Try it -
Lines below starting with the line with "You are a GUI" and going on through the line with "the Finder action" must be output exactly; the rest of the records must be left out.

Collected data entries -
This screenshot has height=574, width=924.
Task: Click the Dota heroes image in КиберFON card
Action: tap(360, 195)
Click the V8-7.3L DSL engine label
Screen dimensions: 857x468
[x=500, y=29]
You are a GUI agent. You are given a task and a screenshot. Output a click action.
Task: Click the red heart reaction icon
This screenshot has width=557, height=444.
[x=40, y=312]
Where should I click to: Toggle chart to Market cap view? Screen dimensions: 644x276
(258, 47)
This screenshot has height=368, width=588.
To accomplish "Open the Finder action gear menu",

--

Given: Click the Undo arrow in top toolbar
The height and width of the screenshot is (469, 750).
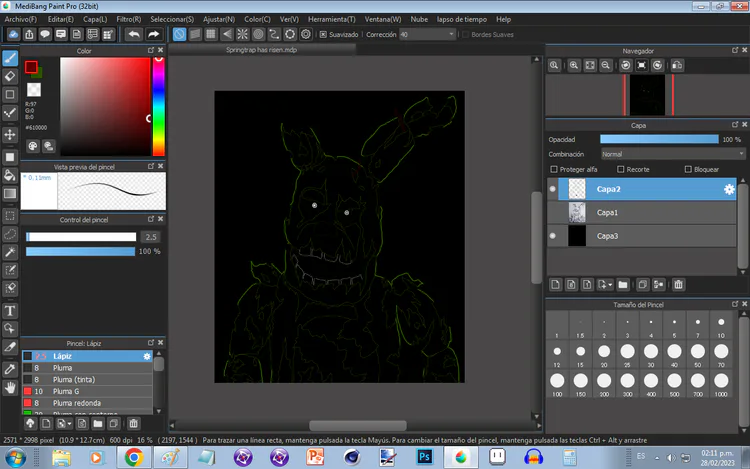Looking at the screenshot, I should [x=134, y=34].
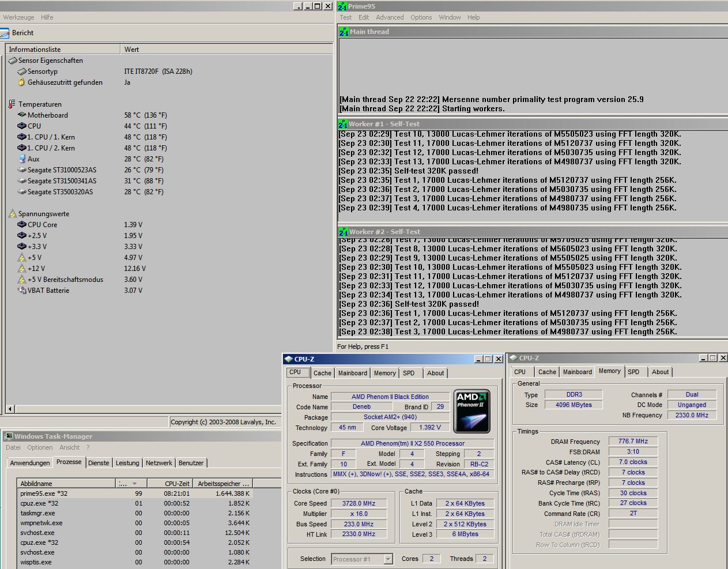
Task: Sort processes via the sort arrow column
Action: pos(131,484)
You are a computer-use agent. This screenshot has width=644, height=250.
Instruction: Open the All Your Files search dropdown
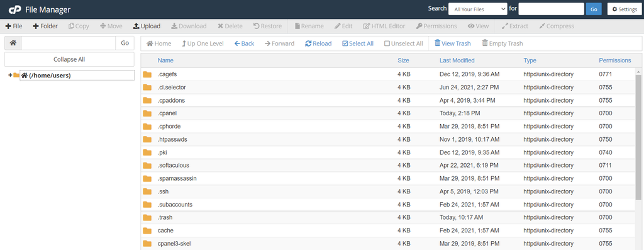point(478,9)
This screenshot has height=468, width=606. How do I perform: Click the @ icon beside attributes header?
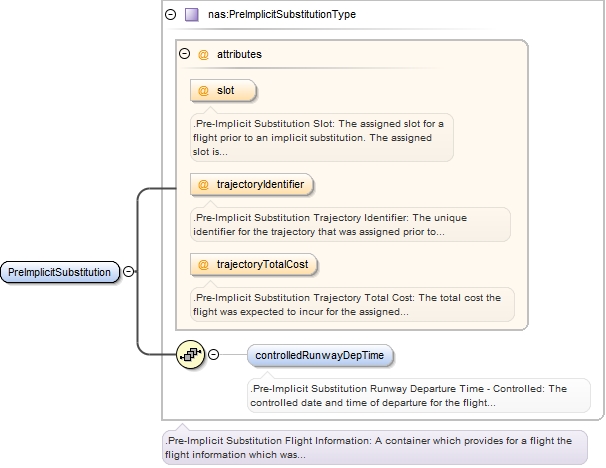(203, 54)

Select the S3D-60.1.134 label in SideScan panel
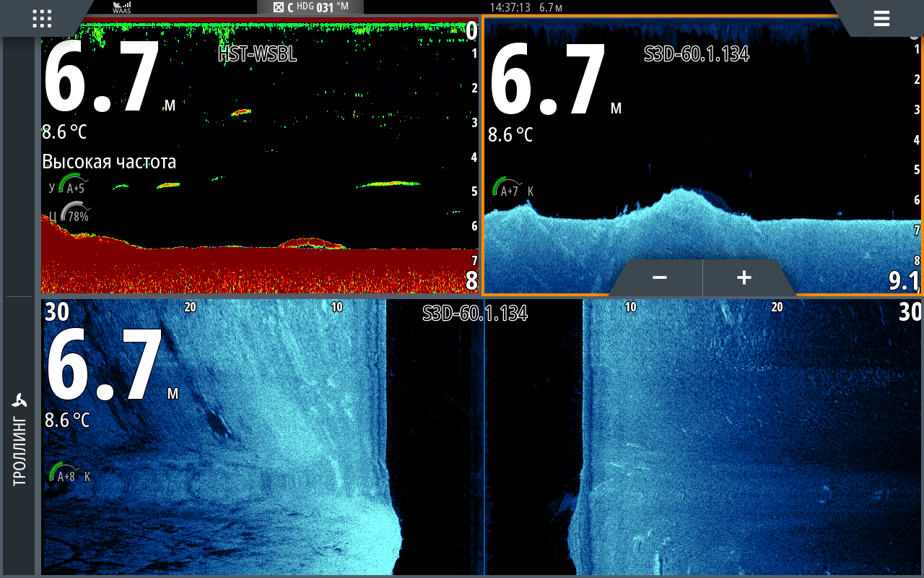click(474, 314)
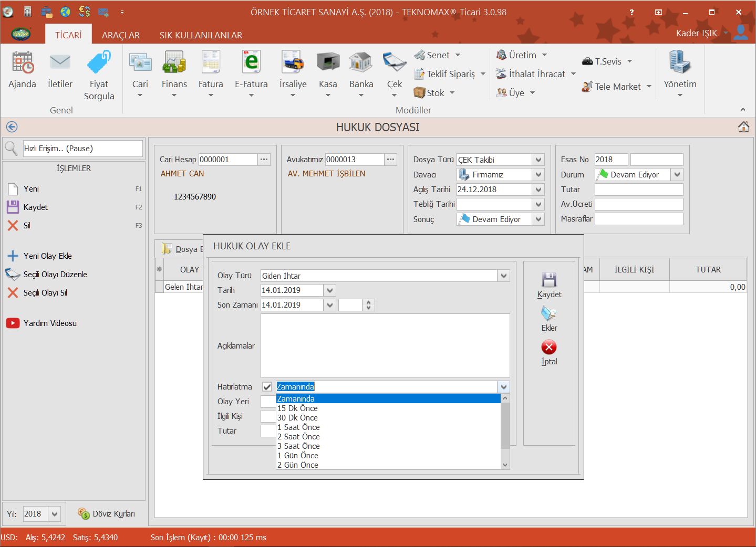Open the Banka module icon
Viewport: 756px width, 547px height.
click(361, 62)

Reply -
You are a GUI agent. You are given a task and a screenshot. Output a click action.
Task: Click the red heart reaction icon
This screenshot has width=557, height=444.
[x=40, y=312]
Where should I click to: Toggle chart to Market cap view? Screen dimensions: 644x276
(258, 47)
This screenshot has height=368, width=588.
To accomplish "Open the Finder action gear menu",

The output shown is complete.